One of the key things that defines what you are is how you represent yourself online. So your blog or your videos or your items for sale or your friends all define how you see yourself and how you want others to see you. Some platforms, like eBay, MySpace, flickr or Blogger, allow you to set out your stall, to show who you are. Others, such as YouTube, flickr and many others, allow you to pick out what others have produced and integrate them into your world. A third kind of resource allows you to give away your own creations for others to integrate. Some sites do all three, some do one. The essential factor here is the economy of exchange, of give and take. During the give and take you are defined and you define yourself. It's a fluid mechanism, there is no finished work, so you need the method of definition to allow you to keep changing what you are giving and taking. Again, some platforms are good at this and others are not.
Some platforms lock you in to their worldview, others allow you total freedom. There is a tradeoff either way - making things easy to change often leads to a templated or fairly obvious end product shared by a lot of people. On the other hand, allowing anything to happen is both difficult for people to handle and can also lead to chaos. MySpace has elements of both of the above.
The point here is that we all want to be different, but not too different. We need to fit in with our chosen clique or class or club, but without losing our identity.
A widgetised web allows this to happen. With a widgetised web, everything you might want ot use comes to you as some form of widget for you to take, adapt and use. You effectively end up assembling your own online life from as many or as few widgets as you choose - so everybodies representation is different.

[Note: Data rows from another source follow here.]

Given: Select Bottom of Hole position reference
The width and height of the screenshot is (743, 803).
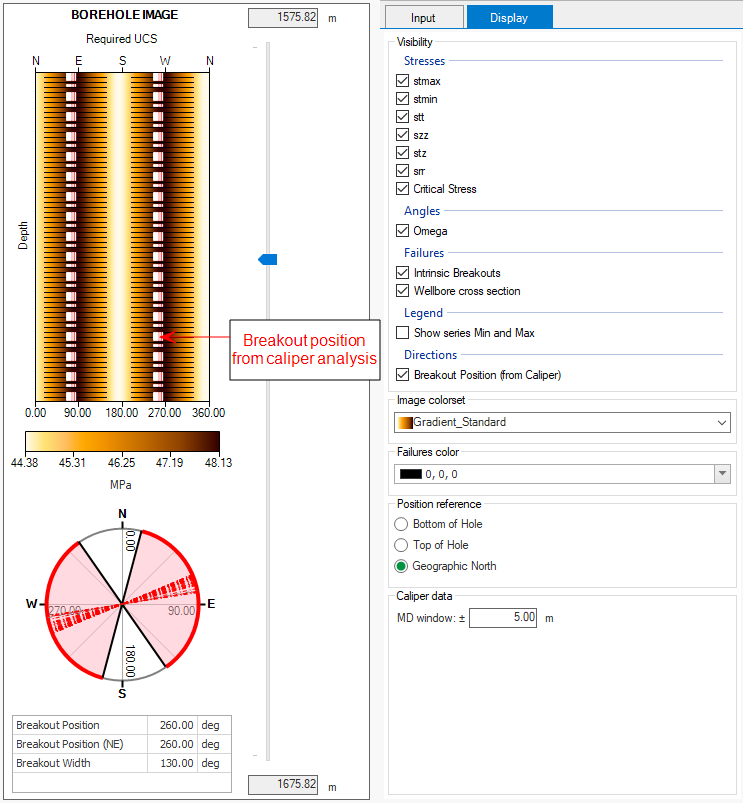Looking at the screenshot, I should (402, 524).
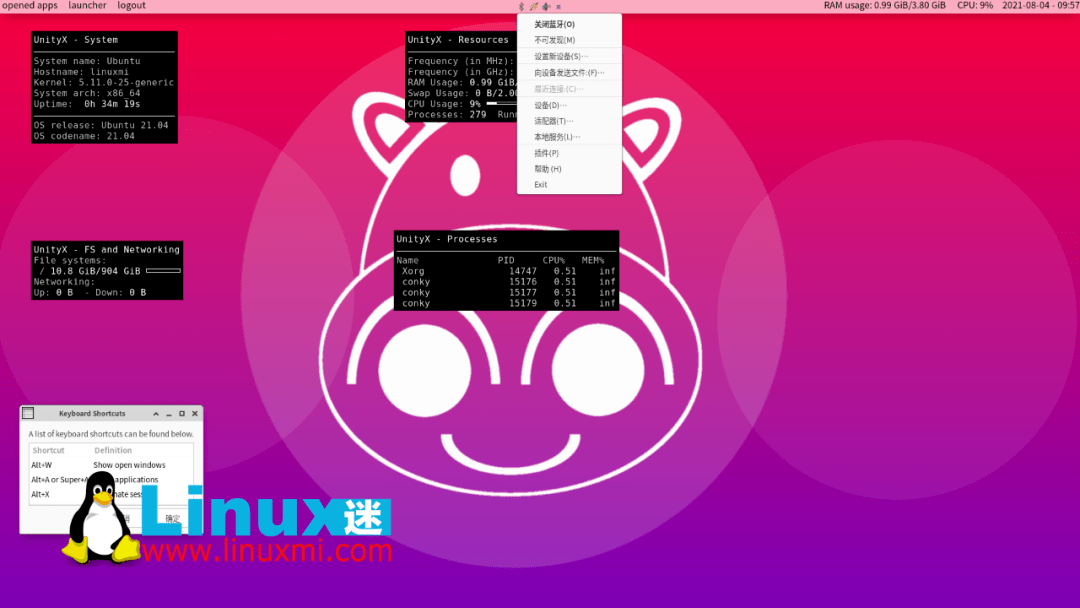Screen dimensions: 1080x608
Task: Open 设置新设备(S) to set up a new device
Action: click(x=562, y=56)
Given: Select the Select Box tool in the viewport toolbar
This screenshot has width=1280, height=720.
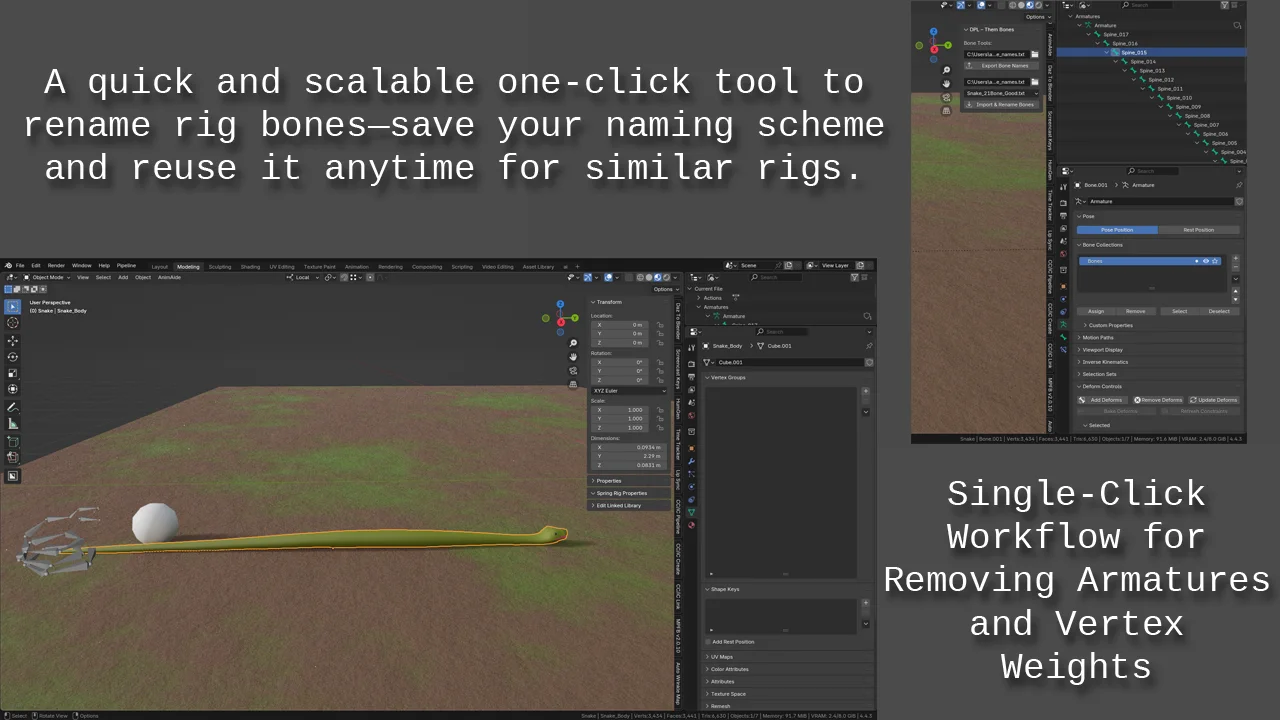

I coined a slogan to exemplify this - 'Don't put your stuff in your blog, put your blog in your stuff'. My hope is that very soon someone will build (if they haven't already) a blog composed entirely out of widgets. Or a wiki. Or a forum. Or all of them. Someone else will create a hosting platform that is designed to make it very easy to host widgets. Put these two together and we have a platform where everyone can choose their host and fill it with whatever widgets they want. There will be no pre-ordained 'central' application that you have signed up to and which sets the rules. Your blogging application will be as much a few widgets as your advertising network or your music videos or your IM widget.
So, although it is early days, you can already see the power of widgets and the route we are taking with them. Everybody I talk to now has a widget for their project. Because widgets are a means of distribution, a way to allow your application to be shared, a method of ensuring that your project can be used.
In a world where everyone uses MySpace, MySpace set the rules. If they decide (as they did this week) that they will make it harder for Flash widgets to refer to external sites, they don't have to ask permission to do this, they can just do it. It affects all their users and all other widget producers. It is a very old fashioned way of doing business (and dare I say it, a very Rupert Murdoch way of doing business). If MySpace was just another widget that you had in your choice of host site, around which you had wrapped as many other funky widgets as you wanted - then you would have all the functionality of MySpace without being a slave to their need to control the environment.
I predict it will only be a matter of months before hugely successful applications are launched entirely as widgets. You will sign up for an account as now, but you will have to find your own host for the widget. These new widgetised applications will spread like wildfire, but they will be unlike anything we have seen before as they spread throughout the inernet and mutate by coming in contact with millions of other widgets.
The widgetised future is just beginning.